Published: Tuesday, January 28, 2014

Updated: Tuesday, January 28, 2014 03:01

Tufts traditionally strives to be on the forefront of academic exploration, and in 2014, the reality should be no different. As Jumbos we take pride in being a premier research and liberal arts university, which we’re reminded of whenever we are in earshot of any campus tour. Unfortunately, as all universities do, Tufts is struggling to keep up with ever-increasing academic demands, and computer science is one of those gaps.

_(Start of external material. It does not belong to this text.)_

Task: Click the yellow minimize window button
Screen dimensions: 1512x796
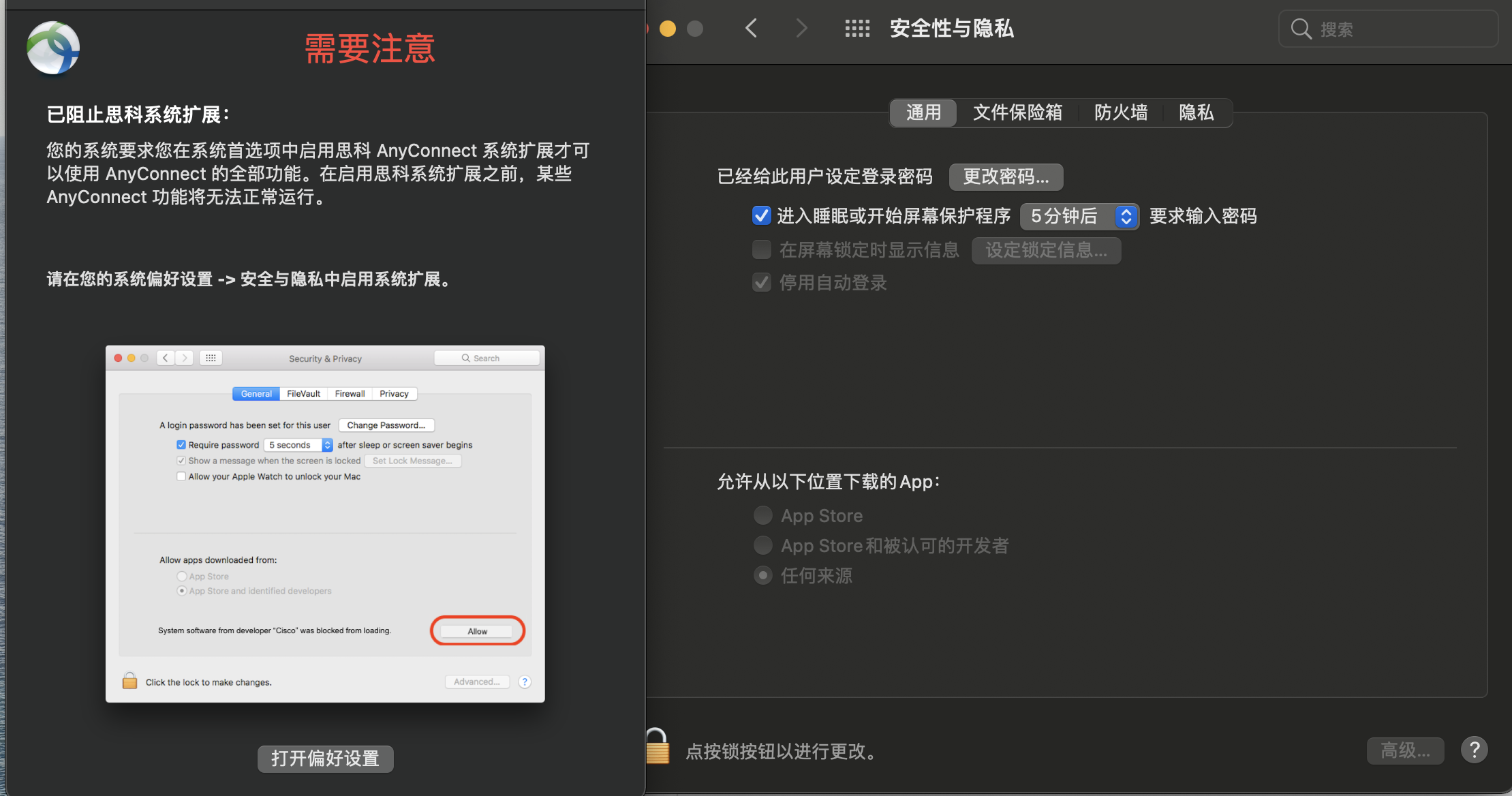Action: [668, 29]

Computer science is generally considered to be both a profitable and popular college major. Forbes lists an undergraduate degree in computer science as the third most valuable. The average starting salary for students with such a degree is just shy of $60,000; later on in their careers, the average salary for computer science majors rises to nearly $100,000. Compare this to the U.S News & World Report ranking of Tufts as 72nd in the country for computer science and one cannot help but wonder if there is a disconnect in the minds of Tufts administration.

Recently, computer science has garnered substantial interest on campus. But this interest exceeds the current financial and institutional support allocated toward the discipline. Regardless of what they’re studying, all Tufts students — English majors and engineers alike — should be concerned about the state of computer science at Tufts. This semester, freshmen faced introductory computer science classes filled to the brim with students attracted to the burgeoning world of computing and coding. Liberal arts students seeking exposure to computer science have access to excellent faculty and renovated structures, but are still forced to use subpar software.

As coding becomes an increasingly practical and marketable skill, Tufts has to face the facts: the skyrocketing popularity of computer science demands more resources. Besides being an integral part of the academic future of the university, making computer science a higher priority may also lead to increased funding from future donors, many of whom may be thankful to Tufts for giving them an edge in a remarkably competitive career field — that is, if the university can improve the program.

Enhancing and expanding the computer science discipline at Tufts is about more than dollar signs, though. In order to become a more respected institution, we cannot afford to ignore the ever-changing realms of technology and innovation that surround us. Tufts should regard computer science in higher esteem, and that process starts with listening to the student demands and responding swiftly.